Proprioceptive is about knowing where we are in our space. Most of us can tell if we are standing straight or leaning, near an object or farther away. For Billy this is not always the case. Before his diagnosis and before I had any sort of understanding of his world, he drove me crazy... Don't get me wrong, I love this little boy to the extreme, however - not one night went by without he ended up not only in my bed, but trying to sleep so pressed against me that I had to hold myself from falling out. Day after day, he would run around and around our house with countless bumps and falls. His constant need to feel surfaces against him as he ran would result in all sorts of injuries. As a mum it was horrible to see him bumping himself all the time, but because at that time I did not understand what he needed, the attempts to help him were not enough. Reading books and working with our OT has changed things for the better and once I began to understand my sons condition I could be more proactive. Taking a look at what I had been doing, I realised that I was on the right track, but I had to do more.

Problem - Billy needs to concentrate to gain sensory input from the world around him. Nuro-typicals do not.

The answer - Give him what he needs.

These are some of the strategies that I am using with Billy.

Swinging Hammock - Billy has a hammock that is attached under our veranda with both ends tied in the one spot. This means the hammock is like a pocket for him to climb into. He gets in on his tummy and can spin himself around, back and forth, side to side. While he is doing this he is getting a pressure feedback against his skin and body that is sending messages to his brain and allowing his system to relax and not have to think about where he is.
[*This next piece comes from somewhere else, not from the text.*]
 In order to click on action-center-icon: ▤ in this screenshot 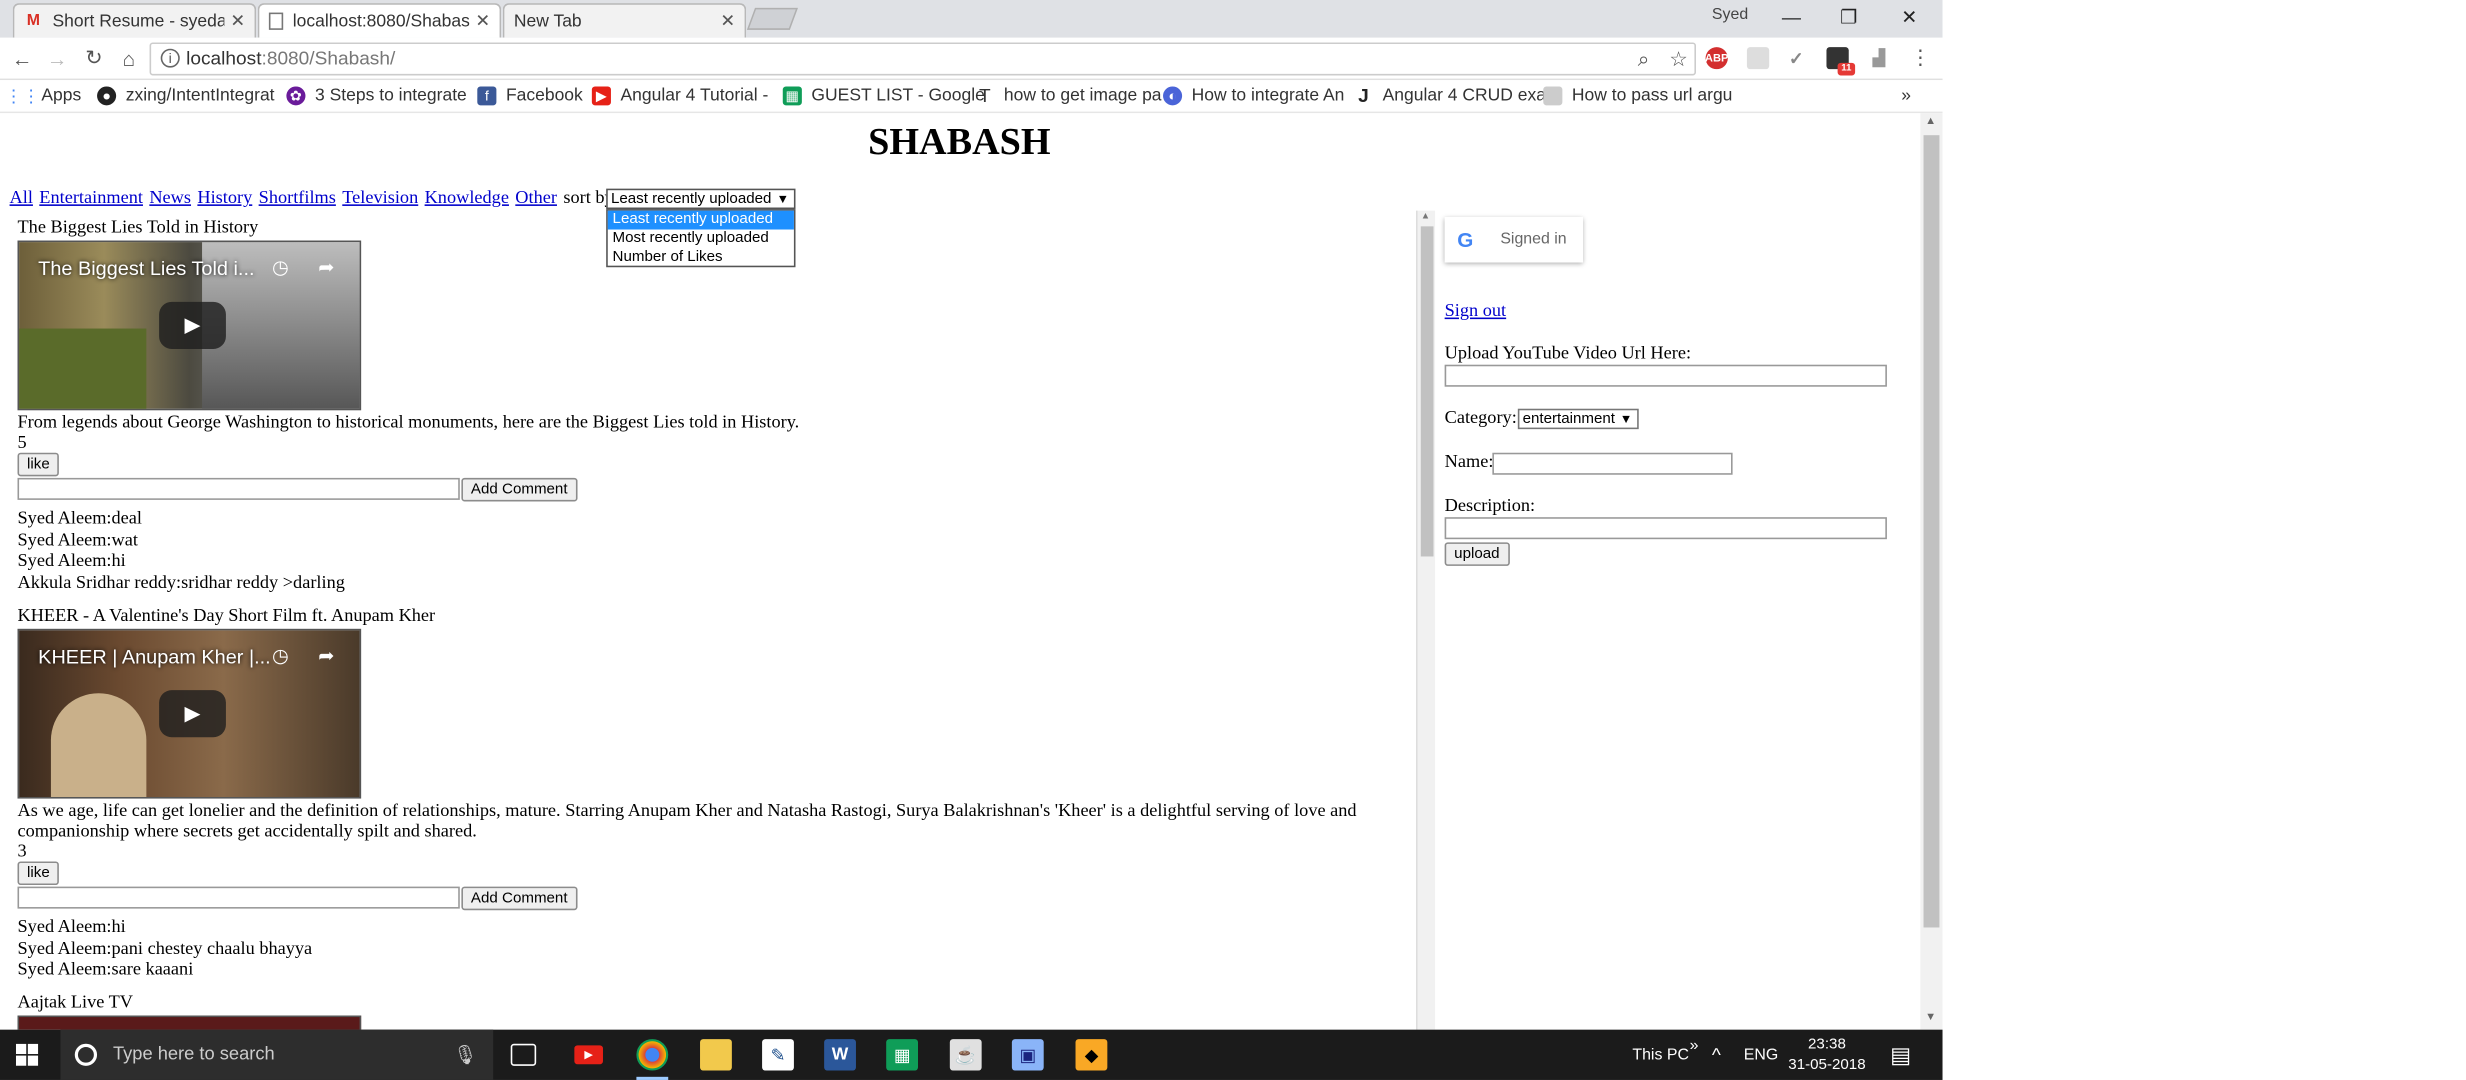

Trampoline - Trampolines are great in so many ways. Billys has a cover over it and he can go out there when ever needed. Sometimes he is so unsettled at night that he asks to go out and jump just to help him relax. He has a 2 minute timer that he takes with him. When the timer goes off he comes back in and settles down. The netted trampolines provide an enclosed place to play and also is a spot we use for his activities. Billy has many crash mats that we use for him to jump into and these can be put onto the tramp and he can jump around in them while bouncing. Like everything, you need to be careful while on the trampoline with children.

Crash mats - As I mentioned "crash mats" can be used anywhere. We have them on our veranda as well as in Billys room. They are mainly bean bags filled with foam offcuts but the ones that work best are the big ones made from old dooner covers. Just get offcuts from places like clark rubber and fill the cover, then sew it up. Make sure that there is enough foam in the bag for it to be safe to jump on and also provide a good safe area for them to play in while using it. Make sure little kids are not able to get under the crash mats especially while the big kids are using them.
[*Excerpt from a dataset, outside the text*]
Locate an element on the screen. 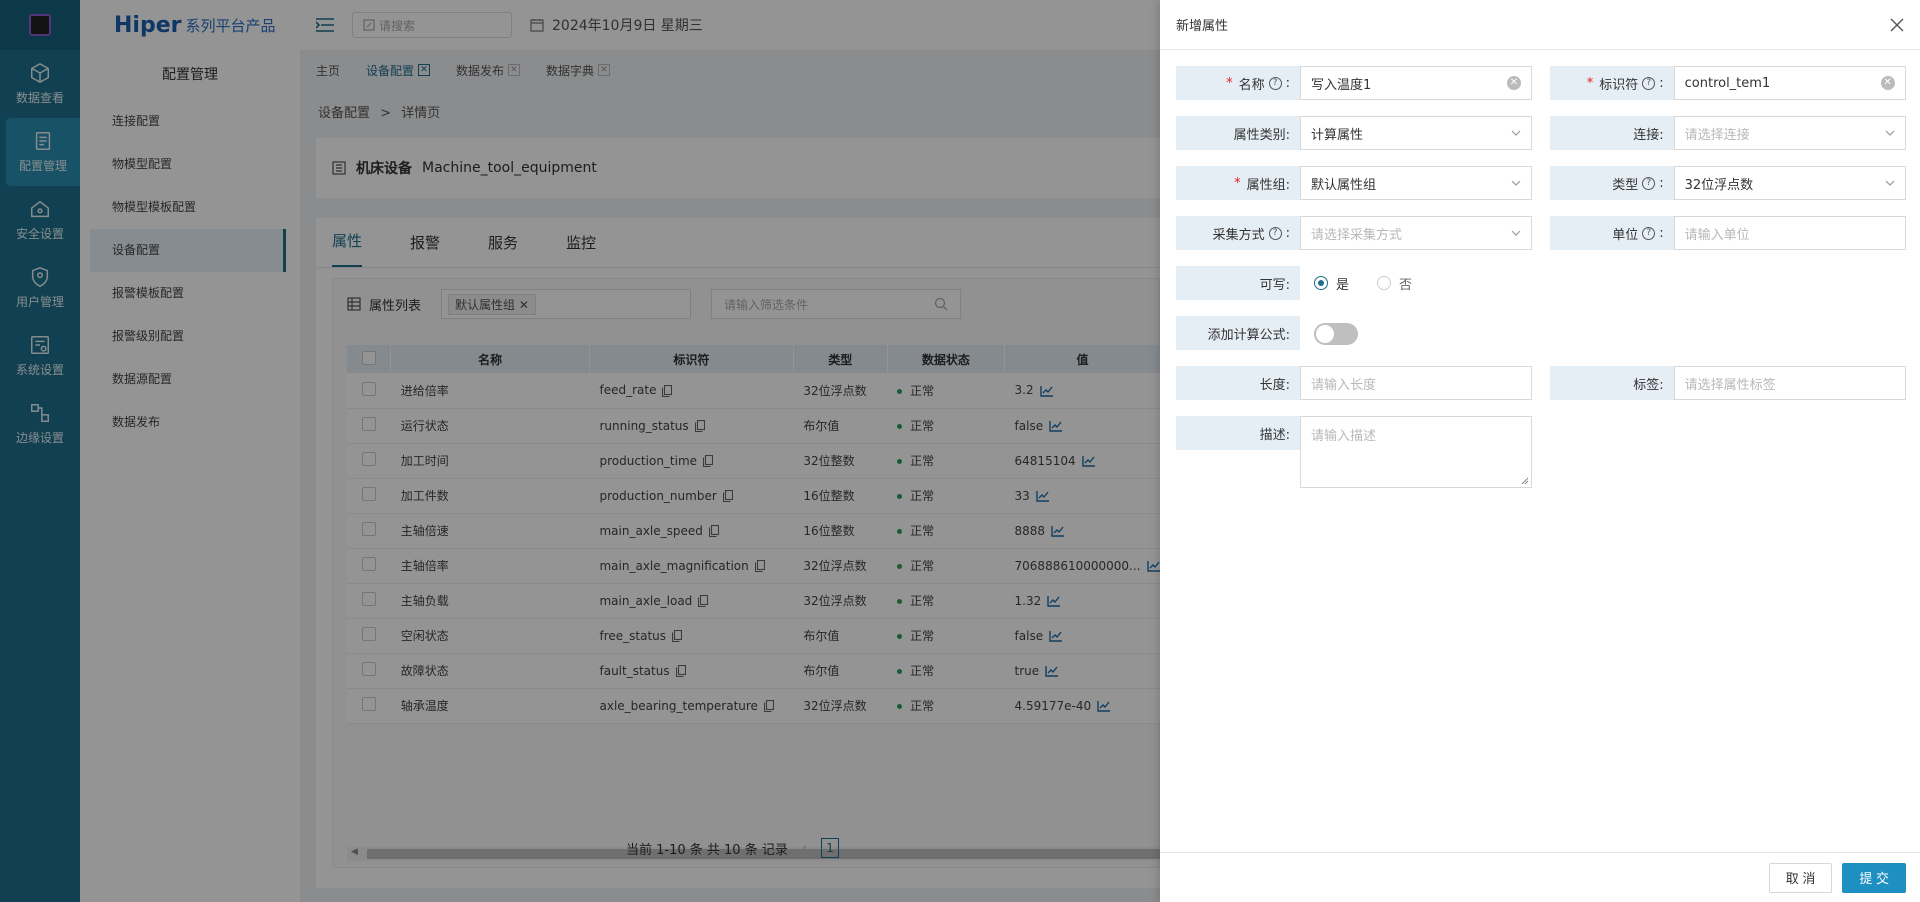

Blankets - Squash Squash Squash - Billy and his brother love this game. Just pack some blankets under them and then also on top - make sure you only cover their mid section so that their head and legs are free. Light pressure only is needed, but make a lot of noise about it. I tend to say silly things like 'Im a squissy monster, I'm going to squish you" - They laugh at me and love it. Billy tells me he likes to be a Billy sandwich, meaning that he is in the middle of the blankets.

Obstacle games - These ones are great, you get them down on the floor going under things, using all fours (this is great locality sensation for their system and also has many other benefits in the cognitive functions) climb around and in between objects, make a pillow mountain to climb over and then do a puzzle while laying under the coffee table. (anything you can come up with that will challenge them safely.)

Weighted toys - Weighted blankets and toys are fairly new to me. Since diagnosis I understand much more, but before that when someone suggested a weighted blanket I thought the idea was ridiculous because my children never liked to have any covering on them to sleep at all and if they did it had to be the exact one that they had chosen. It did not make sense to me that a child that did not like anything to touch him, should have a heavy weighted blanket on him to help him sleep. - Then I found out what was really the issue with Billy and his brother. It is actually the light touch of the sheet or blanket that is the problem. It is not that they don't like anything touching them, it is that they don't like to light touch of things. It took no time for Billy to take to his weighted blanket. Not only that, he also has a 2 kilogram weighted snake that he runs with around his neck and also has beside him while he sleeps. Running with the snake does not stop him, but you would be amazed as to how much slower and safer he is with it on. ( It also has the added benefit of making him tired carrying it around ) Billy still sleeps with his favourite blanket and it has to be the right way around and very exact, however he also has the weighted blanket over the top. He still ends up in my bed, but thankfully not as often.

There is no 1 magic cure, working with your child to figure out what they need is the key. Don't worry if you are asking the right questions, just keep asking and listen to what they tell you. Many times I have heard my son trying to explain what he is needing but only since I have tuned into his needs am i really hearing him.

If you are reading this right now, you are already trying to understand your child and therefore are well on the way to providing them with their needs. Keep up the good work.